Una imagen vale más que mil palabras. ¿Verdad?
Esta foto (by Marcos) me ha hecho quedar mirándola, pensando.
Mis músculos tensos se quejan cuando los hago mover. Levanto la pierna sin piedad para con una pisada firme apoyar el pie sobre el terreno tensándose los tendones. Noto como la tierra cede debajo suyo, como las piedras se perfilan bajo la suela creando un dibujo del terreno. Miro al frente mientras el aire me da en la cara y el sol no se olvida de mí. Un camino sinuoso se presenta frente a mi. Subidas, bajadas, falsos llanos lo componen. Lo observo y una sonrisa me recorre la cara ante su vano intento de asustarme.
Hace un tiempo la vida me quitó un cacho de mi dándome a cambio unas rodillas. Un intercambio sin duda doloroso e incierto pues no me di cuenta de lo que significaba, lo que esas rodillas significaban en verdad.

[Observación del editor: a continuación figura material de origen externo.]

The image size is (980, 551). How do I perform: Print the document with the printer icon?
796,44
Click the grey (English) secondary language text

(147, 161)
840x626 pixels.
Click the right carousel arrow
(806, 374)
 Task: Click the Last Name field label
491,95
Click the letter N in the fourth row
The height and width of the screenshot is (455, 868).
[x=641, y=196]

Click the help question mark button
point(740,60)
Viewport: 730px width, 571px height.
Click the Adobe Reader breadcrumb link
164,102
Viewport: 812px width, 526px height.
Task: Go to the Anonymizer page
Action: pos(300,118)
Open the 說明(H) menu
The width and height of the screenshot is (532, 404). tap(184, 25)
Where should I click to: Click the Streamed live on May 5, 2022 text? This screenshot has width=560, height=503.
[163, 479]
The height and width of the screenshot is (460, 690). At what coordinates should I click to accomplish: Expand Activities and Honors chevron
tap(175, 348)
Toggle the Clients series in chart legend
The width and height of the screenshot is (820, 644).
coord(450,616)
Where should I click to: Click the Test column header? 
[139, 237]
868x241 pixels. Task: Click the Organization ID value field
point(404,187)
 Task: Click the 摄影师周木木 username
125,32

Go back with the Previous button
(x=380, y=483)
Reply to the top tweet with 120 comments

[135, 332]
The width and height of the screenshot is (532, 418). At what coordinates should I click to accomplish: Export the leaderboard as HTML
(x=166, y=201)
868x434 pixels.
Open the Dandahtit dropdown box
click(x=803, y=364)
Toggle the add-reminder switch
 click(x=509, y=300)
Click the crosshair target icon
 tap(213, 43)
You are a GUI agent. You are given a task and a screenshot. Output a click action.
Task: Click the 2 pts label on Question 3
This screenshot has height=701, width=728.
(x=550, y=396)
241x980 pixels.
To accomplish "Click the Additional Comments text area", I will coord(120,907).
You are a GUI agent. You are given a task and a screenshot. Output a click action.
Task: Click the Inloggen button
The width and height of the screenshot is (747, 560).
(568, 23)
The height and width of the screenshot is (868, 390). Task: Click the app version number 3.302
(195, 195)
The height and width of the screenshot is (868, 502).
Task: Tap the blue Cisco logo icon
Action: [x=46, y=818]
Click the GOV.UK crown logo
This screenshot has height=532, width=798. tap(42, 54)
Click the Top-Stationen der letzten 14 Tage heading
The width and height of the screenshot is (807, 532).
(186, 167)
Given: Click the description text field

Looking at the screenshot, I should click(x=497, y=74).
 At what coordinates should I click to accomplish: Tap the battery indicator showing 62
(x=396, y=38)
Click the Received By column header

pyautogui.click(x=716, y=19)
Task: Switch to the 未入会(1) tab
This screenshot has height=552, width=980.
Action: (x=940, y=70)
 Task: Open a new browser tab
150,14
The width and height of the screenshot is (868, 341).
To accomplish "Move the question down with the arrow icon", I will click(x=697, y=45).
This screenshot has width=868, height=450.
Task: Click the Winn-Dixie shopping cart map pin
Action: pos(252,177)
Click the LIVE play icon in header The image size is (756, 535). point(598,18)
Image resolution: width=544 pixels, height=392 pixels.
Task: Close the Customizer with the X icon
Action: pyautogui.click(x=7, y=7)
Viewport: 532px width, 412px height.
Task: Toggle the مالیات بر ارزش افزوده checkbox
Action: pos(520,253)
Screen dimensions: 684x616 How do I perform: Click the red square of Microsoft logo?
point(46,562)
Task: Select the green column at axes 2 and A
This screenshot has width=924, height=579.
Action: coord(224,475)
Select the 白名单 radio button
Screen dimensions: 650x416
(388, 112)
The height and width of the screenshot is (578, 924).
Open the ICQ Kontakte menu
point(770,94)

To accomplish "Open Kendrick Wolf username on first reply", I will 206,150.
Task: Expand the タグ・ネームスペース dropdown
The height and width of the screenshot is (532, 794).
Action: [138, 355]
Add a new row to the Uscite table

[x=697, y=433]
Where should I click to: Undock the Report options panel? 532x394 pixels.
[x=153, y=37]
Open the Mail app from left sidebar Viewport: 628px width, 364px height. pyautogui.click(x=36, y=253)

La vuelta de ellas me han devuelto no un cacho de mí si no a mi mismo, lo que yo soy. Ahora veo un camino y veo un reto, no un castigo. Veo la carretera frente a mi y mientras pedaleo, veo un desafío, no un sueño. Siento las ruedas debajo de mis pies mientras me muevo como antes solo lo lograba en tristes sueños. Veo mi vida frente a mi y sé que está ahí para vivirla, disfrutarla, sufrirla y desafiarla. No simplemente mecerte ante los bamboleos que te dé. – ¿Me dices que tengo que lograr esto? Pues lograré eso y más – El límite lo pongo yo, nadie, ni nada, si no solo yo y mi fuerza son los que me dictan si podré seguir o no. Apretar los dientes y avanzar deseoso de ver que nuevo reto me impongo, que nueva trampa me depara la vida. Mientras, escondo bajo llave mi corazón donde no lo vea, donde no lo sienta.